For Connor’s local — and indeed all firefighter locals — the key to protecting what’s been earned and progressing is simple: stay strong and stay together.

“As firefighters, we understand the critical importance of teamwork,” said CPF President Rice. “As we look at the forces that are lined up against us, it’s more important than ever for us to stay united as firefighters and a strong, unified union.”


RESTORING PENSIONS IN SAN DIEGO

No local union has had to work harder for longer to win a fight for its members than San Diego Firefighters Local 145. In 2012, a deceptive ballot initiative ended pensions for firefighters. Local 145 spent the better part of a decade fighting to get the measure overturned, and they won.

This Q-and-A with Local 145 President Jesse Conner is excerpted from CPF’s podcast, CPF Fire Wire

How did the fight over Proposition B start and how did it impact members?

In 2011, our then-mayor Jerry Sanders and a couple of council members who had personal agendas at the time started drafting a pension initiative that ended pensions for firefighters and all other city employees, with the exception of our police officers. It also eliminated death and disability benefits. Instead of meeting and conferring with labor unions in the city, they did an end-around and started marketing it as a “voter initiative”. It passed, and as of 2021, upwards of 40 percent of our members had no defined-benefit pension.

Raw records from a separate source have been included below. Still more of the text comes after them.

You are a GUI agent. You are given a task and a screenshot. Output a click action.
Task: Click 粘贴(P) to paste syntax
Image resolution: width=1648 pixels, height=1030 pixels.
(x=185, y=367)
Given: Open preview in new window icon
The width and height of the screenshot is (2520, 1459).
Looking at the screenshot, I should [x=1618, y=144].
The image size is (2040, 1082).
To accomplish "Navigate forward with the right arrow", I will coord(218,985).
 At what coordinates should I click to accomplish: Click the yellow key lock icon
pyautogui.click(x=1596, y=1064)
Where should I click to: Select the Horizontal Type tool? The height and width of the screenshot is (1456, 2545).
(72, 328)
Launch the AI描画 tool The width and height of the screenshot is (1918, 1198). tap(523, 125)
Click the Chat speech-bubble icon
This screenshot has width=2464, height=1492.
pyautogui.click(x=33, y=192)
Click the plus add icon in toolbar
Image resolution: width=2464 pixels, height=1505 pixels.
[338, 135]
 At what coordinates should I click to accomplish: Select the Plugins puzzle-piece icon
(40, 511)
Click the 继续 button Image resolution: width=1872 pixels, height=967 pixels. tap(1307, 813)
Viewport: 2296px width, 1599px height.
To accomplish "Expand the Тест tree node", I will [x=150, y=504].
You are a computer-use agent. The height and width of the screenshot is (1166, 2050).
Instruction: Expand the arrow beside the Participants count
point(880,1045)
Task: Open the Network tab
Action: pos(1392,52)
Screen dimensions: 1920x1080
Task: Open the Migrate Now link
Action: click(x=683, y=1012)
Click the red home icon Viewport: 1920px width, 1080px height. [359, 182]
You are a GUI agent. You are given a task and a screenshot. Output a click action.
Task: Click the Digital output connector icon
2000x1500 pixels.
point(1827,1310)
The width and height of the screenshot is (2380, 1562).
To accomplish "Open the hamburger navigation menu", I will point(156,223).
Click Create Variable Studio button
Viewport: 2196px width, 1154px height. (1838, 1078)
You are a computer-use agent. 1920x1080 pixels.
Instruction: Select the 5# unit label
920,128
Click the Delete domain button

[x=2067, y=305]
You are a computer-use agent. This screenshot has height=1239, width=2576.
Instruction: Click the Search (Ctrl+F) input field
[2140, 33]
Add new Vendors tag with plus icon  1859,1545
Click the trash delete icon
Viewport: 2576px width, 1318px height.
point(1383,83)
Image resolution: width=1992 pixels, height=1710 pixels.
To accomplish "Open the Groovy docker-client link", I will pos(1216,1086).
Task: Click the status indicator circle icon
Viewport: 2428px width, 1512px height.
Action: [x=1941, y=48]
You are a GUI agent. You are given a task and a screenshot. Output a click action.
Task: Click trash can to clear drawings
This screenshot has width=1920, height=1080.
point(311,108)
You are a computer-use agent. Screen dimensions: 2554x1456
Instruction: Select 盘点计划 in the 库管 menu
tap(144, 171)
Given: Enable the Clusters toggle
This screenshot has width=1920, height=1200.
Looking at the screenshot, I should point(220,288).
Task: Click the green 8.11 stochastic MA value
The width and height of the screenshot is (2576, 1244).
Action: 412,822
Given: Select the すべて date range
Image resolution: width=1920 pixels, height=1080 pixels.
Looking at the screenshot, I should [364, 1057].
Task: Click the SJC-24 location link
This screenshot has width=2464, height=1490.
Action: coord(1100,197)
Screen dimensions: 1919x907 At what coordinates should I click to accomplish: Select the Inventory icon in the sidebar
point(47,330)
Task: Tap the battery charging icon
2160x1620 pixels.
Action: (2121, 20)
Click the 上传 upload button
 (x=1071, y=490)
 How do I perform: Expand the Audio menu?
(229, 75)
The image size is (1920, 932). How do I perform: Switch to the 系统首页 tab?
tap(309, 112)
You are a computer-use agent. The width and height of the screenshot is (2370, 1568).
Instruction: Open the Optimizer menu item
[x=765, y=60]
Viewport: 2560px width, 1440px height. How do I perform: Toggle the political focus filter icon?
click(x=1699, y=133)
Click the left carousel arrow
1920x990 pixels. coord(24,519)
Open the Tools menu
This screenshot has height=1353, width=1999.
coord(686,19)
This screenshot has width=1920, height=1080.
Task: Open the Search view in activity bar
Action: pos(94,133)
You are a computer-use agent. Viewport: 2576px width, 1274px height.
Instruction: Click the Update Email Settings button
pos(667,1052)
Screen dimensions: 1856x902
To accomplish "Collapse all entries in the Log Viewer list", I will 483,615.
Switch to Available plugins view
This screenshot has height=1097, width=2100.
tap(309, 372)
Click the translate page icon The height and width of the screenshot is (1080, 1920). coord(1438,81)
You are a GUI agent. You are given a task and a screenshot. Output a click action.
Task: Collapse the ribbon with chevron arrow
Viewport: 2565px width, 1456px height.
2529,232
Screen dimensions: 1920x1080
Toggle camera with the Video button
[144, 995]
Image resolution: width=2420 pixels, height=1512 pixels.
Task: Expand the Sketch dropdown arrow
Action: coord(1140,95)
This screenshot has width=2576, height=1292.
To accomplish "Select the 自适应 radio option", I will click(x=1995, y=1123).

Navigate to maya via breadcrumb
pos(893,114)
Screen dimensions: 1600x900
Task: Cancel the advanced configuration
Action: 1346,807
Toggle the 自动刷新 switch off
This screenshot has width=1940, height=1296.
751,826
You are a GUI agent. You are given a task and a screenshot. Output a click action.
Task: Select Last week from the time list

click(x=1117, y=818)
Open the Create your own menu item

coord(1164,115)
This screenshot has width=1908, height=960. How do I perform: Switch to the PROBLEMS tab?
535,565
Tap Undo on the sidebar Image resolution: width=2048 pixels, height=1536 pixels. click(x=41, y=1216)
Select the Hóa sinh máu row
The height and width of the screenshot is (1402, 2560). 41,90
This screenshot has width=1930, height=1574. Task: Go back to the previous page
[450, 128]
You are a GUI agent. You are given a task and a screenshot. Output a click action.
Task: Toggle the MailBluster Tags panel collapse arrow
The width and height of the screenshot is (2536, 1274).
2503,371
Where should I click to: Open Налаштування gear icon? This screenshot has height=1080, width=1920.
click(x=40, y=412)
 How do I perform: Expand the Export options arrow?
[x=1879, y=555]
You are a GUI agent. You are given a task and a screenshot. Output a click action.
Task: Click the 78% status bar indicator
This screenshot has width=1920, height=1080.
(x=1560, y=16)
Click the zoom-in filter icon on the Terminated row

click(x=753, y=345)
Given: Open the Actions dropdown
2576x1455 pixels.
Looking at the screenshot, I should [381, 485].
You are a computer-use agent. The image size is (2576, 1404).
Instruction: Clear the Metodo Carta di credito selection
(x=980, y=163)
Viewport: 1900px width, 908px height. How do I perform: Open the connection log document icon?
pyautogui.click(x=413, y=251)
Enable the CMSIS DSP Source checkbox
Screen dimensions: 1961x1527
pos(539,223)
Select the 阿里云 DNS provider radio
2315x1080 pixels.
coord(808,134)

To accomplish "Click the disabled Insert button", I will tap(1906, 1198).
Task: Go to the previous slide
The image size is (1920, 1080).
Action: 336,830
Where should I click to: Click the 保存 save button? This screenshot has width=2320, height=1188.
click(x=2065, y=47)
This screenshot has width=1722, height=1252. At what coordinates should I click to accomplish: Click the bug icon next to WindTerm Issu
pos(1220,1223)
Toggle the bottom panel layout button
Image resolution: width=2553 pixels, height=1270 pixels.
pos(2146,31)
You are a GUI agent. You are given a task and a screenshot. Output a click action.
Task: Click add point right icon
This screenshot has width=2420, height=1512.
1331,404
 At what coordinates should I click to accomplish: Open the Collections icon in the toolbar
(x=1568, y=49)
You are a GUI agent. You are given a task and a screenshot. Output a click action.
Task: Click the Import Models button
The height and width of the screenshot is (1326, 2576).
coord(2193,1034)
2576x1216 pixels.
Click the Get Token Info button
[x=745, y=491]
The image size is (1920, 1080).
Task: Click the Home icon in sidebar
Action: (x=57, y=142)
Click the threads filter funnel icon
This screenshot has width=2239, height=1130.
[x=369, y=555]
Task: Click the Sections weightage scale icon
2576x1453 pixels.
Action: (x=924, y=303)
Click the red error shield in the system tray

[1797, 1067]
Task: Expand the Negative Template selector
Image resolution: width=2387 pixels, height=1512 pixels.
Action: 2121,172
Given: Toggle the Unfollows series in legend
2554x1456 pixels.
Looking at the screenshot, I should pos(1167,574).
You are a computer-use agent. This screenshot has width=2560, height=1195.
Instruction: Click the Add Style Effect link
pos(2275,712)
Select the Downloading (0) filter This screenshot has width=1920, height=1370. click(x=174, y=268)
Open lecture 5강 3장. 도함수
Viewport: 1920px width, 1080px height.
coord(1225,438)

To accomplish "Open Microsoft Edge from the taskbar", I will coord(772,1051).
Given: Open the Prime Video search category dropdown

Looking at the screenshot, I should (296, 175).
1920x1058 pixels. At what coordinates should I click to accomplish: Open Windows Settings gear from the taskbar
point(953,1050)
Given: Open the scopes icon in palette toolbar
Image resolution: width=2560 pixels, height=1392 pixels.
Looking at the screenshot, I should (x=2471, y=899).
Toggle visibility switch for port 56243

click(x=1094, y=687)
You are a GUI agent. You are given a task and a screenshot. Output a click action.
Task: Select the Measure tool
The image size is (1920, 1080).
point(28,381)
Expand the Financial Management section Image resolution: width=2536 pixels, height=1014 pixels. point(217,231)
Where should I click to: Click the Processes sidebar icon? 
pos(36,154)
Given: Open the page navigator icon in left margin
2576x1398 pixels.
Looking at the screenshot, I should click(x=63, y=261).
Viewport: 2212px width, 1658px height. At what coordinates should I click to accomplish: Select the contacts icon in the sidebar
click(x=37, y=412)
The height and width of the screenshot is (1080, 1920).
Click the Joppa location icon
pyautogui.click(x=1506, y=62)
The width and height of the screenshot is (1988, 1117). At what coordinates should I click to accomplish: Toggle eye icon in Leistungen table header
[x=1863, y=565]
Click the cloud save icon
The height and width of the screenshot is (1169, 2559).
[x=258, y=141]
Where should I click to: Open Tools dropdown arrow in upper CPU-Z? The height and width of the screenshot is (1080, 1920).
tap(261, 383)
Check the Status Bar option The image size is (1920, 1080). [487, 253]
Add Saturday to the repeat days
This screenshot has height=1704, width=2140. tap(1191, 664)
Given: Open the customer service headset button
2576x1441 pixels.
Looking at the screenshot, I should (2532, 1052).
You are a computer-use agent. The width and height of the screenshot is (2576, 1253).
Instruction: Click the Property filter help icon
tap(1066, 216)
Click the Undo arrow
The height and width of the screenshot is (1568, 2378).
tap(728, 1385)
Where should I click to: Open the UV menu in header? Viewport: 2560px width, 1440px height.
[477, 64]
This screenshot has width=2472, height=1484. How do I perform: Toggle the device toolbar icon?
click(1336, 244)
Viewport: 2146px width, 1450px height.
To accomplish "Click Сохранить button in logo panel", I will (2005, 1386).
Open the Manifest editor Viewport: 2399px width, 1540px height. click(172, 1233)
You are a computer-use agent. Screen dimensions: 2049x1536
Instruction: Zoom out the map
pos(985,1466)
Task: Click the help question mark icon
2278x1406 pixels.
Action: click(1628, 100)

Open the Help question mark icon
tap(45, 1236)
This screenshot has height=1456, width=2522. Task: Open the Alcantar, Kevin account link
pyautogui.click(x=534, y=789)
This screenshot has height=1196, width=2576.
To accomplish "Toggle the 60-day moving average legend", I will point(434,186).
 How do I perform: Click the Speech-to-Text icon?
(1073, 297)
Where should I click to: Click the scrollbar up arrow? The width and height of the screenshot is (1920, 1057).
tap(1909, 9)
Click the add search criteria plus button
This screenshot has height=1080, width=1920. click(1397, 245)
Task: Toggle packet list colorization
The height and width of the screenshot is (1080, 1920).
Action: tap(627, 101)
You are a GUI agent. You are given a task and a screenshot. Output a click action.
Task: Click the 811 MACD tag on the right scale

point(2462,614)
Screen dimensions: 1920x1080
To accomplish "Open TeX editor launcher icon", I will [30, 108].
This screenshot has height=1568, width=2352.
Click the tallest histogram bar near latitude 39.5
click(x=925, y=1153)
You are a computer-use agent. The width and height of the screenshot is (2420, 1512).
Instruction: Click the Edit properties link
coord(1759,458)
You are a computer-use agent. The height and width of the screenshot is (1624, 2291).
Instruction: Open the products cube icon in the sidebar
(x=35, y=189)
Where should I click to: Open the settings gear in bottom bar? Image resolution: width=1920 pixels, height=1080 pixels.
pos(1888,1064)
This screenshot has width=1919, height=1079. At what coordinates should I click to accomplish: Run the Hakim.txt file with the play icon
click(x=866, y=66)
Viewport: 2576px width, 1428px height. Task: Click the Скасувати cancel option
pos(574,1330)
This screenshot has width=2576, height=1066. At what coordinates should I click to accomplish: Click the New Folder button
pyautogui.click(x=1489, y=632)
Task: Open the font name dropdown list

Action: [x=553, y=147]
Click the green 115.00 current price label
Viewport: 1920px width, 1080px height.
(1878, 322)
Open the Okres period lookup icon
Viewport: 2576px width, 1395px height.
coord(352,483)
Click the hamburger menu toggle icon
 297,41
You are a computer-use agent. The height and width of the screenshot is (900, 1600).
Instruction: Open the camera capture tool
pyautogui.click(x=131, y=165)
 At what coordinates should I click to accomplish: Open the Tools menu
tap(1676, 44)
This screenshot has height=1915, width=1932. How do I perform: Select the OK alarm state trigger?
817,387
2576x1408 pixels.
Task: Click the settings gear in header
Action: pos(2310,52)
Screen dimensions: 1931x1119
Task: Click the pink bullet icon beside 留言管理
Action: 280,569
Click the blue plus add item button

So how did Local 145 respond?

We started with an unfair labor practices action with PERB (Public Employees Relations Board), and they ruled in our favor. That decision was appealed by the city and the court of appeals overturned PERB’s decision. We then appealed that decision, but had to go all the way back to the Superior Court after we got a ruling from (then-Attorney General Xavier Becerra) that allowed us to appeal to strike down a voter-approved ballot measure.

So what ultimately happened?

Ultimately, in 2019, the California Supreme Court invalidated Proposition B. Pension reform, no matter how we view it, was not illegal, but the way the city of San Diego implemented it was absolutely illegal. Those aren’t my words — those are the words of the Supreme Court.

So what happens next?

We were able to get death and disability protection back through the city council. Ultimately, our goal is to get every one of those members back into a pension system, but it’s going to take time.

How important has political action been in this process?

It’s critical. During this process, we got involved with every candidate, and if they were not good for public safety, we backed their opponents. We were able to elect a labor-friendly city council, a mayor who respects labor and a city attorney who respects labor. Even before the decision, we were able to get death and disability back.

So what message would you give members and leaders?

Stay engaged and don’t think this can’t happen to you. Everything is political, and you need those relationships. You don’t get everything you want, but if you don’t get involved, you get zero.